Setup is llama-server -m Qwen3.6-27B-UD-Q4_K_XL.gguf -ngl 999 -b 2048 -t 32 -fa 1 -c 8192 --spec-type draft-mtp --spec-draft-n-max 3. RADV throughout, mainline llama.cpp at 4f13cb742 (build 9191). For the 27B this becomes my default writing config going forward. For the 35B-A3B it stays on by default since the model is loaded anyway, but the dense 27B with MTP is now the throughput-quality sweet spot on Strix.

Real-world workloads on Strix Halo

The 1.84x spec-bench number is the peak case across short prompts averaging 192 tokens. I ran two benchmarks where the gap actually shows up for users (long-form writing and the polyglot coding suite) to check how MTP holds up under realistic Strix Halo workloads with proper Qwen3.6 sampling.

Workload Wall tok/s Quality
Creative writing (2K-word story) 186s 16.4 (1.37x baseline) ~28/30, all five required beats
Polyglot (7 challenges, mixed languages) 254s total varies per challenge 43/65 (new high, +8 vs prior)

Creative writing is where MTP gives back the least, and that is exactly the workload most Strix Halo users care about. High-entropy prose has the lowest draft acceptance rate because every plausible next token breaks a draft, and the presence_penalty=1.5 that the Qwen3.6 family needs to avoid prose loops further depresses acceptance since the MTP head trained on the unmodified distribution. The 1.37x speedup falls well below the 1.84x peak, but on a 2294-word generation that is the difference between 186 seconds and 254 seconds. Quality held, with all five required beats landed in order and no looping.

Polyglot is where MTP gets out of its own way. Code has predictable continuations like function signatures, common idioms, and well-known boilerplate, so per-challenge draft acceptance lands above 70 percent. The bench scored 43/65 in 4.2 minutes wall time, eight points above the previous Qwen3.6-27B best. T2 Cron solved 10/10, which is unusual since T2 plus T5 Rate Limiter plus T6 Sinatra have been the three universal fails across nearly every model on this bench. The Cron win likely came from the corrected repeat_penalty=1.0 (Qwen3.6 Unsloth default) instead of the prior 1.1 (Qwen3 family default), not from MTP itself. Polyglot has documented single-run variance so 43 carries a one-run asterisk.

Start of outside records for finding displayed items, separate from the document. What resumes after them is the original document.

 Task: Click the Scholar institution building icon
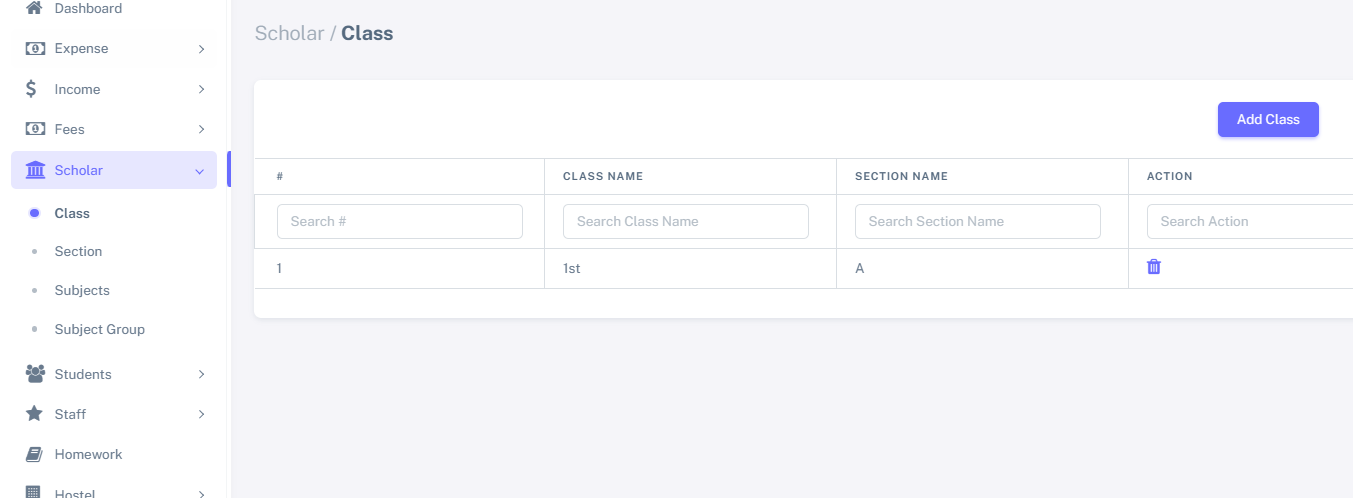pyautogui.click(x=35, y=170)
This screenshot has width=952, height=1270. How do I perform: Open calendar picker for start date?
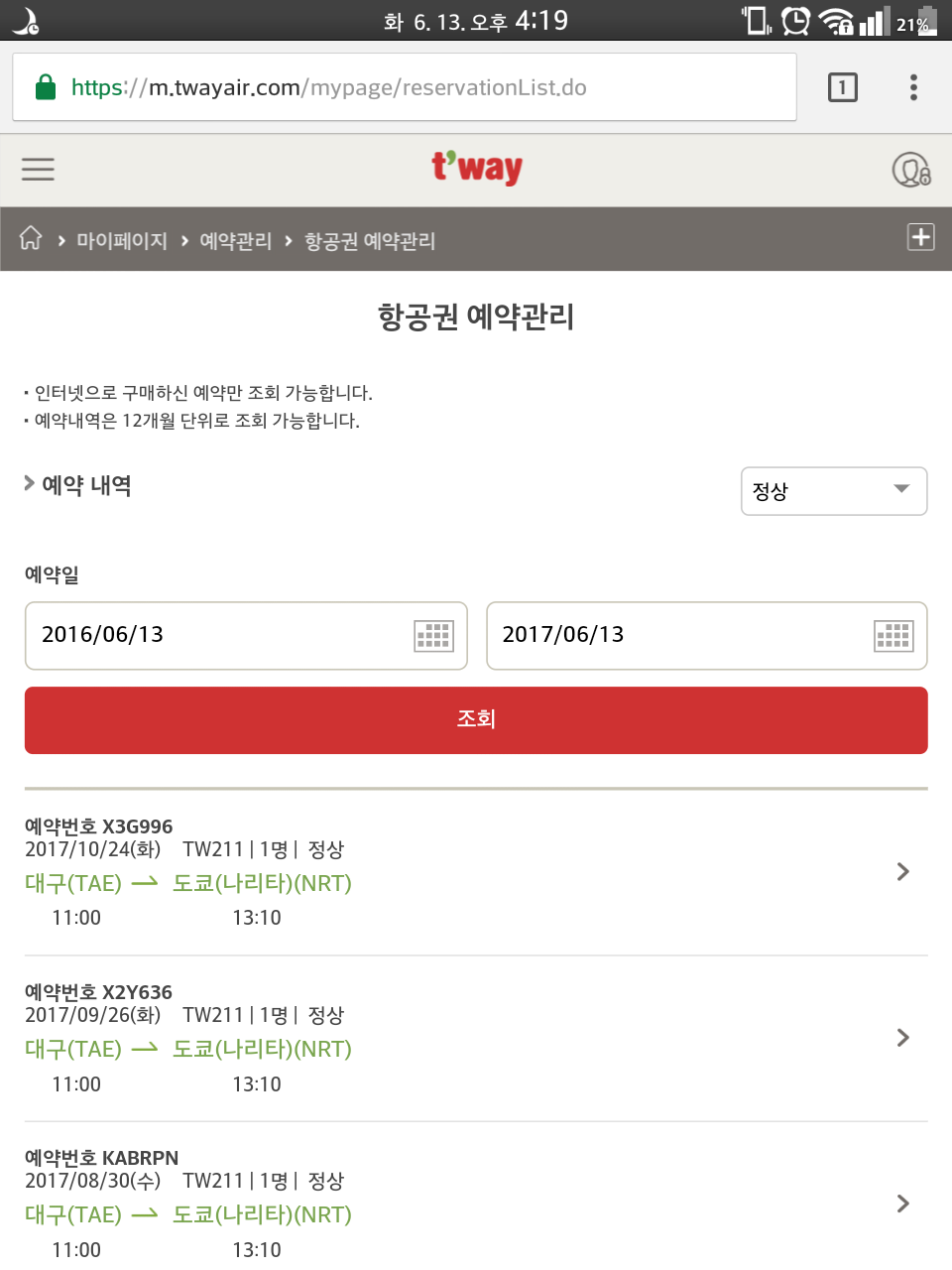[433, 635]

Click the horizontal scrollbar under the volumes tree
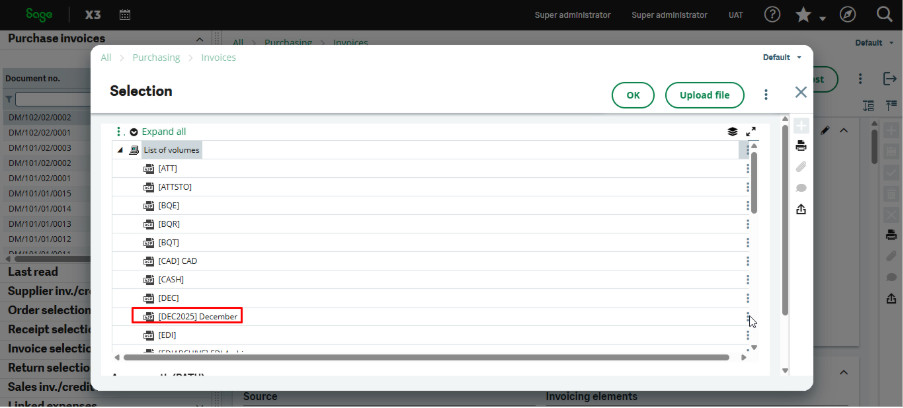point(420,357)
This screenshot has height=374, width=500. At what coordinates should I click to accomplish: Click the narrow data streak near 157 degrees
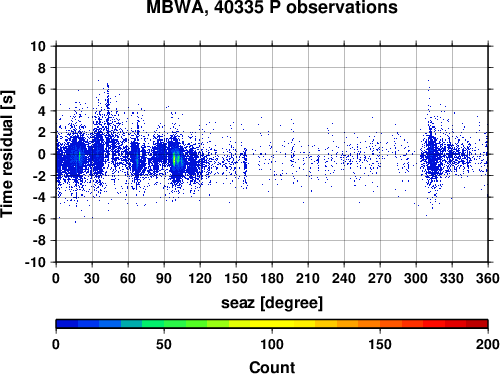click(x=245, y=168)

For practical Strix Halo use, dense Qwen3.6-27B is the model that benefits most from MTP because gfx1151 decode is memory-bandwidth-bound and the MTP head's extra forward pass is cheap relative to the bandwidth wait. The MoE 35B-A3B sees a smaller 1.22x gain because 3B-active decode is already compute-light and leaves no slack for MTP to absorb. For users whose primary workload is long-form writing or daily-driver coding, the configuration is Qwen3.6-27B + MTP n=3 + the Unsloth Qwen3.5-family sampling profile (presence_penalty=1.5 for writing, repeat_penalty=1.0 across the board). Expect 16 to 21 tok/s depending on workload, with no quality regression.

Mistral-Medium-3.5-128B

Mistral's 128B dense flagship, released March 31. Two upstream blockers cleared in late April. Unsloth uploaded the full GGUF quant set (UD-Q3_K_XL through Q8_0) and the YaRN parser bug that mangled long-context behavior was fixed by setting mscale_all_dim from 1 to 0 in the model config. Architecture is mistral3, the same family as the Mistral-Small-3.1 and 3.2 24B models llama.cpp already supports. Native 256K context, multimodal text and image input through the vision encoder, though I tested only the text path through llama-server. The Unsloth UD-Q4_K_XL split is 75.7 GB across three files and fits comfortably inside the 120 GB soft cap on Strix.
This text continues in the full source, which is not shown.